Corporate-Startup Partnership: The Geostrategic Challenge of Europe

Laurent Kinet
4 min readAug 5, 2022


Why is Europe in need of seamless innovation flows — and why are Corporate-Startup partnerships the key driver of economic growth in the 21st century

Europe in 1490 (Cambridge Modern History Atlas, 1912)

Europe is fragmented by nature. Its long history is punctuated by territorial battles that have drawn the present borders over time while reinforcing the sovereignty of nations. Compared to the old continent, the young United States appears more homogeneous, as its very name suggests, not to mention a language shared on both coasts. Europe is a disparate collection of nation-states whose political gathering is achieved only through an army of translators in the backrooms of the Berlaymont and the Louise Weiss building. To maintain its status as an economic leader on the strategic world stage of tomorrow, Europe must unite somehow. The European Commission is working hard in that direction, and numerous initiatives are taken on a supranational level. However, I believe that large companies and corporations have a role to play on their own, each and individually. Economic battles are won through innovation, and for innovation to occur, the industrial power of large companies and corporations must be ignited, exploring vast entrepreneurial ecosystems. Although Germany and France are powerful markets, they cannot compete alone with American power and Asian ambition. If European companies feel cramped in their domestic market, they must cross borders, expand their reach, and identify the right innovation partners wherever they are.

On the other hand, startups are at the forefront of innovation. There is no single area of human activity that is not addressed by entrepreneurial creativity, even the military. To drive Europe’s economic growth, corporations must partner with startups, on a scale never seen before. They may not have a choice, as recent global challenges will quickly require steady external assistance to address them. Using startups is a faster way than building new things from scratch: the famous buy-or-build dilemma. Limits of globalisation, the COVID-19 pandemic, climate change and sustainability requirements, to name the most obvious, are the key drivers of corporate innovation. For instance, the impact of the pandemic is far more profound than sometimes considered, with systemic ramifications that influence the entire spectrum of business management. It changes the way we work, communicate, collaborate and live. It’s a whole new standard, and companies have to adapt to it with new tools, new solutions, new frameworks, and new thinking. The scale of the task is so huge, with so many tracks to manage in parallel and in a short period of time, that turning to startups becomes mandatory. A new generation is also entering the workplace, with new life expectations. Young graduates are more likely to disregard corporate careers and engage with purpose-led ambitions. Entrepreneurship has never been so popular, and we’ll soon have like-minded people on both sides of the corporate venturing table.

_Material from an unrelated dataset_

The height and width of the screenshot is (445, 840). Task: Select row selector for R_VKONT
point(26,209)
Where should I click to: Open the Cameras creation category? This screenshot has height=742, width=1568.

This is an unprecedented opportunity. Planets seem to align. Why is it still so hard to scale collaboration between corporates and startups in Europe? Continental fragmentation and corporate mindset have been mentioned. My view is that the large companies that have understood what’s at stake and are deploying corporate venturing initiatives still consider that it can only happen outside company walls. Corporate Venture Capital funds, corporate incubators and other startup programs are all detached activities, spin-out structures that are run independently from the mothership. A centrifugal setup makes total sense for startups as it simplifies access to large and complex organisations, and provides a clear vision of expectations from both sides. They also allow flexible operations that are more adapted to the reality of entrepreneurs, freed from administrative constraints and inertia often associated with corporates. In doing so, they show interesting lucidity. However, these activities are modelled on the codes of venture capital and accelerators: pitch sessions, startup contests, deal flow management, cohorts and coaching are the backbone of their operations. All this is still far from true collaboration on actual innovation projects. Startups don’t enter corporate buildings yet.

This is the missing link. Running corporate venturing extra muros does not fill the innovation gap. In the long list of tools and channels available to corporates, very few are connecting startups with the inside. True innovation takes place when collaboration is a real joint effort on a concrete project with shared contributions. This can be achieved through strategic partnerships, and also through commercial deals where corporates actually buy from startups. Europe is full of small innovative companies that are only too happy to supply large groups. If the mindset changes and the porosity increases, it can only foster strategic innovation fueled by industrial power. Startups under corporate steroids.

Porosity is a keyword. Don’t get me wrong: independent corporate venturing entities set up as external arms are undeniably useful and must be further developed. However, they do not encourage the porosity that is required for the emergence of real, disruptive, industrial innovations, those that are likely to really drive the European economic growth.